A replacement system unit needs three sets of data before the machine can operate: CNC system parameters (parameter backup from the original machine or machine tool builder documentation, typically loaded via memory card or RS-232); PMC ladder programme (the machine-specific PLC logic, backed up from the original control or obtained from the machine builder); and workpiece programme offsets and tool geometry data (from the machine operator's records). Without the correct PMC ladder, the machine's safety and interlock logic will not function. FANUC's 0i Mate-TB commissioning manual (B-63835EN) describes the parameter restoration procedure.
Q2: What servo amplifiers are compatible with the FSSB interface on the A02B-0301-B801?
The 0i Mate-TB system unit connects via FSSB to FANUC αi-series (SVM2, SVM3) and βi-series (SVU) servo amplifier modules.
The amplifier type must match the servo motor specifications (motor series, current rating, encoder type). Mixing αi amplifiers with βi motors or vice versa is not generally supported.
The machine tool builder's electrical drawing specifies the exact amplifier type and axis assignment.
When replacing a servo amplifier in an existing 0i Mate-TB machine, matching the original amplifier model and ensuring the FSSB node address is correctly set is essential.
Q3: Can the 0i Mate-TB A02B-0301-B801 be upgraded to 0i-C or 0i-D functionality?
Not directly — the A02B-0301-B801 hardware is generation-specific to the 0i-B software. Upgrading from 0i-B to 0i-C or 0i-D requires replacing the system unit and potentially the servo amplifiers, operator panel, and display with current-generation hardware.
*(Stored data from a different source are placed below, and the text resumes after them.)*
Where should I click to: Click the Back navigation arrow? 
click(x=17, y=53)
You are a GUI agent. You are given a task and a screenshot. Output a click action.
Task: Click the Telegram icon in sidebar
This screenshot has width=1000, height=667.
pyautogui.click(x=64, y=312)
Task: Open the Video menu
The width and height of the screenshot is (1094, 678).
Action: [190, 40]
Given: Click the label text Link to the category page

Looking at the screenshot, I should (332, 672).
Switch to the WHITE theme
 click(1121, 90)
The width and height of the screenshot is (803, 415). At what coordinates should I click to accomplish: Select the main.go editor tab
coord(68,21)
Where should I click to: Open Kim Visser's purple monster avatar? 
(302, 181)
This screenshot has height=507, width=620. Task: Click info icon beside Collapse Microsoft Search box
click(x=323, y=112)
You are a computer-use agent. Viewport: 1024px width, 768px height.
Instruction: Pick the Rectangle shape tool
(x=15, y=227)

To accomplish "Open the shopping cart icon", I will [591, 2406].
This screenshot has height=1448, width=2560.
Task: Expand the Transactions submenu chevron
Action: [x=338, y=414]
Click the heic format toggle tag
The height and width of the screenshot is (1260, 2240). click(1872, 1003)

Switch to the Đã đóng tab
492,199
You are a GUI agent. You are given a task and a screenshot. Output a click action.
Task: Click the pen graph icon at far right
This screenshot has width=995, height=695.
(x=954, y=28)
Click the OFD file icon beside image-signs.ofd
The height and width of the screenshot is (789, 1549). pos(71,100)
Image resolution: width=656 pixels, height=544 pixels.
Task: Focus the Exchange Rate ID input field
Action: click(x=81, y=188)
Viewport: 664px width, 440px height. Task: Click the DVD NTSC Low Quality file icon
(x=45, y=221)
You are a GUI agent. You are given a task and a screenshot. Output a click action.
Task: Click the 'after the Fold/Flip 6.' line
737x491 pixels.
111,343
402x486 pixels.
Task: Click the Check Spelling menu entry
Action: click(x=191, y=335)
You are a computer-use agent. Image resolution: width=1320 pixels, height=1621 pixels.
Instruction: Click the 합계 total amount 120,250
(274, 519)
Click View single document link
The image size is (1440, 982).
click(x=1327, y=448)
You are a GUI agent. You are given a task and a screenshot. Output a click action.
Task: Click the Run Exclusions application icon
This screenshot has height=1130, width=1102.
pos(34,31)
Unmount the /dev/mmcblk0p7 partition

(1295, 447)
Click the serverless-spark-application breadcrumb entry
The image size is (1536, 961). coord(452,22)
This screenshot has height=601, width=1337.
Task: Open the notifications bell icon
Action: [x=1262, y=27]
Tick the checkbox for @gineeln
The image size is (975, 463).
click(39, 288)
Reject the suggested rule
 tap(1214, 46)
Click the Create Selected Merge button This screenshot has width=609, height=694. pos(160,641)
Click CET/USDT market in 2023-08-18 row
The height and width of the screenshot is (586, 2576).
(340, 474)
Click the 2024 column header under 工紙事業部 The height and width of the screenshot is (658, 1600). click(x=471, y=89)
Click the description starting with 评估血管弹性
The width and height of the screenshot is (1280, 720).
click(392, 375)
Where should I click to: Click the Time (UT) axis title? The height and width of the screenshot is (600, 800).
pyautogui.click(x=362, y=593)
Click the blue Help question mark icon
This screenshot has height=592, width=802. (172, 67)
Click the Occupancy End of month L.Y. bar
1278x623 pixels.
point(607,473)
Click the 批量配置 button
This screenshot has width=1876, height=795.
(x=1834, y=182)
FANUC's migration path for 0i-B machines involves complete control system replacement. While the PMC ladder may be adapted from 0i-B to 0i-D format with engineering effort, the motion parameters require re-tuning on the new hardware.
This type of control upgrade is typically a significant capital project, not a drop-in component swap.
Q4: What is the typical cause of A02B-0301-B801 system unit failure, and is board-level repair possible?
Common failure modes include SRAM battery failure (causing parameter and programme loss at power cycle), failed electrolytic capacitors on the power supply section (causing unstable voltages and erratic axis behaviour), failed FSSB interface ICs (causing servo communication faults), and corrupted boot firmware on the CPU card's Flash memory. Board-level repair by specialist FANUC repair centres addresses all of these except physical PCB damage.
The A16B-3200-0495 CPU card is the most commonly repaired sub-assembly.
FANUC authorised service centres and independent specialist repairers (DNC Electronics, MRO Electric, and equivalent companies in various regions) offer tested refurbished system units and board repair services.
Q5: What backup procedure should be performed before the system unit is removed from a running machine?
Before removing the system unit, create backups of: all CNC parameters (backup to memory card via the SYSTEM → PARAM → OPRT → (PUNCH) menu, or via RS-232 from the PCMCIA card slot); the PMC ladder programme (backed up via the PMC screen, LADDER → OPRT → SAVE); all workpiece offsets, tool geometry data, and macro variables (via the OFFSET → OPRT → PUNCH sequence).
Additionally, record the FSSB amplifier assignment table. Store these backups in two separate locations (memory card and PC). Without this data, restoring the machine to its operating condition after a hardware change requires the machine builder's support and can take days rather than hours.